In January-March, the US currency gained in value by over 3.6%, posting the strongest quarterly gains in three years.
State Street Bank suggests that following the strong USD rally in the last quarter, some investors started to reallocate assets, and they probably needed to sell dollars to rebalance their portfolios.
Due to the partial reduction in long positions on the US dollar, the euro/dollar pair managed to climb to the levels of March 23.
The EU has revised its outlook for vaccination in the region. Most Europeans are expected to be vaccinated before the summer season begins.
The International Monetary Fund has revised its economic growth forecast in the eurozone upwards - to 4.4% from 4.2%.
At the same time, slow vaccine rollout and tighter quarantine restrictions in Eupore leaves the region "a couple of months" behind the US, the IMF representatives noted.
Moderna has informed the German authorities that it is forced to postpone the next delivery of the vaccine.
What is more, the EU's immunization program is heavily dependent on the AstraZeneca vaccine. At the same time, several European countries announced that they would halt the use of AstraZeneca vaccine.

**PROBLEM SET:**
1. In the market news text, what new eurozone growth forecast did the International Monetary Fund give, and what was the forecast before?
2. Quote the market news text word for word, beginning at "In January-March, the" and ending after "of March 23.".

Data items
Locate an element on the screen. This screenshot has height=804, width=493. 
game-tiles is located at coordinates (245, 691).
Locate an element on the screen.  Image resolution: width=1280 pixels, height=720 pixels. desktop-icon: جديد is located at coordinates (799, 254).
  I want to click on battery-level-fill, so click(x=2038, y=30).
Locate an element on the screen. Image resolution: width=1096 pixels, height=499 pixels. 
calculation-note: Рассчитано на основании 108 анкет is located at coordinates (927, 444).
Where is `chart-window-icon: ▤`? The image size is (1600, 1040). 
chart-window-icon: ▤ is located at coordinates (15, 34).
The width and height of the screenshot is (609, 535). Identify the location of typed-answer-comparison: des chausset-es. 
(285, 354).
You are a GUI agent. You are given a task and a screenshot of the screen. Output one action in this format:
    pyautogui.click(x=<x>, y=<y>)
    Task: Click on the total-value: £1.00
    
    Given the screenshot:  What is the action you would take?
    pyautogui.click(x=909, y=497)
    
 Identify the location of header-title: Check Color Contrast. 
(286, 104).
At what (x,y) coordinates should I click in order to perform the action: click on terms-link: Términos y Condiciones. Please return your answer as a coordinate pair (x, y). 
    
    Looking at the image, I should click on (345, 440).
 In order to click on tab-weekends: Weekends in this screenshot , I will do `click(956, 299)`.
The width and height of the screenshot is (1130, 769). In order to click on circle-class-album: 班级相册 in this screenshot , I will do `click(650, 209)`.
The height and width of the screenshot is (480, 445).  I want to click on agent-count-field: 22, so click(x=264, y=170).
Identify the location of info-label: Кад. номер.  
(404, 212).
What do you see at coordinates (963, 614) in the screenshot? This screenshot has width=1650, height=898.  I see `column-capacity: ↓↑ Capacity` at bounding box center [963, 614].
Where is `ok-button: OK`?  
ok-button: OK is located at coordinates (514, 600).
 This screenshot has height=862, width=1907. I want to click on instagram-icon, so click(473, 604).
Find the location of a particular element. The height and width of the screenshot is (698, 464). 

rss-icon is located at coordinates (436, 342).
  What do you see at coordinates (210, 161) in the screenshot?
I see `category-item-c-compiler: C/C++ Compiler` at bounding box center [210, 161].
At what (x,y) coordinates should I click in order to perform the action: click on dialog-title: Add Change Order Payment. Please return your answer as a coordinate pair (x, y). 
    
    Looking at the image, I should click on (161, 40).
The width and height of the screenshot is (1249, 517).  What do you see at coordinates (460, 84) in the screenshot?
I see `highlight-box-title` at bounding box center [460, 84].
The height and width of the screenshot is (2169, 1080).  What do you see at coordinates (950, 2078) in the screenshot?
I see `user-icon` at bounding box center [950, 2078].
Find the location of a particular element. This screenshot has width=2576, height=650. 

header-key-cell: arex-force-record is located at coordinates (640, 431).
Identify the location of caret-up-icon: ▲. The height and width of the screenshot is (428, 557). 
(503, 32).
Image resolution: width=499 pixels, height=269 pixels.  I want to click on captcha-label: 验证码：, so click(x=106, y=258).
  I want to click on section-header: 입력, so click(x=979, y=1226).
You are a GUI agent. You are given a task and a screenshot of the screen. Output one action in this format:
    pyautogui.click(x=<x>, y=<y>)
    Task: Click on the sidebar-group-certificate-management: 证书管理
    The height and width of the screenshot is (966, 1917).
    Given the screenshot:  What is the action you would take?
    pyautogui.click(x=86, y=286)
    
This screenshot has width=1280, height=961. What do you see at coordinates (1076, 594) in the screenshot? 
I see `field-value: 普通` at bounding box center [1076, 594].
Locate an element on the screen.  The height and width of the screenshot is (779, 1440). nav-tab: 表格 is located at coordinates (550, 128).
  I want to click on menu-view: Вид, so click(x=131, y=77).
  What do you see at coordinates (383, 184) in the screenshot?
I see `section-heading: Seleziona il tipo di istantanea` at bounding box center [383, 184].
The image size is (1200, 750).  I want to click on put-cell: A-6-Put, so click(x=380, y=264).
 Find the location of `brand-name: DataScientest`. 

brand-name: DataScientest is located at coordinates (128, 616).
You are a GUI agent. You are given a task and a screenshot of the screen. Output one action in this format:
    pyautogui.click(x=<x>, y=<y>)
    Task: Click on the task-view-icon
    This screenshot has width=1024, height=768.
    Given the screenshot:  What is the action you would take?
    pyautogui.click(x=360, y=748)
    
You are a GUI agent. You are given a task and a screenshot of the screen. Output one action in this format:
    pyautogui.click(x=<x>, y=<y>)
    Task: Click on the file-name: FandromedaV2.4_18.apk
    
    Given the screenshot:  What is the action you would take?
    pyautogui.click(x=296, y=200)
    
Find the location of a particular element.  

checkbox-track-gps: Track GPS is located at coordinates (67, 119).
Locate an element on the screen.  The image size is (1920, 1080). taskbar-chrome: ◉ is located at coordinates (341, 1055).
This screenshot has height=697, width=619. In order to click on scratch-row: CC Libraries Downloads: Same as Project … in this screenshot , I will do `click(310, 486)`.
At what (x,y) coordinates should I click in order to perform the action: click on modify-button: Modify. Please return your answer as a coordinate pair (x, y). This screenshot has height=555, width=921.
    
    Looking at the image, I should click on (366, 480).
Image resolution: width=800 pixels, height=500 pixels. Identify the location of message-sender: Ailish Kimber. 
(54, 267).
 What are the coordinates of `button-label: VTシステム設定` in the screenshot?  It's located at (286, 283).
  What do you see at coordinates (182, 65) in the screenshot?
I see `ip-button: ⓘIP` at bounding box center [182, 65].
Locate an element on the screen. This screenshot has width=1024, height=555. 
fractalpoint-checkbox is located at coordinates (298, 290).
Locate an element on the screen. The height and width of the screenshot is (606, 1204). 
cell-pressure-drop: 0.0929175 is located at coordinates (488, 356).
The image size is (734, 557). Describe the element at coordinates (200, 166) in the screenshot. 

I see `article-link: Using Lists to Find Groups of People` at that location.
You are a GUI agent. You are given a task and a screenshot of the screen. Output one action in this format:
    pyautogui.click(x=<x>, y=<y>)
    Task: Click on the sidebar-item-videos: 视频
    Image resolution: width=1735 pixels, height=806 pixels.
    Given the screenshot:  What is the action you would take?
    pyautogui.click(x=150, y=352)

**REPLIES:**
1. The IMF raised its eurozone growth forecast to 4.4% from 4.2%.

2.
In January-March, the US currency gained in value by over 3.6%, posting the strongest quarterly gains in three years.
State Street Bank suggests that following the strong USD rally in the last quarter, some investors started to reallocate assets, and they probably needed to sell dollars to rebalance their portfolios.
Due to the partial reduction in long positions on the US dollar, the euro/dollar pair managed to climb to the levels of March 23.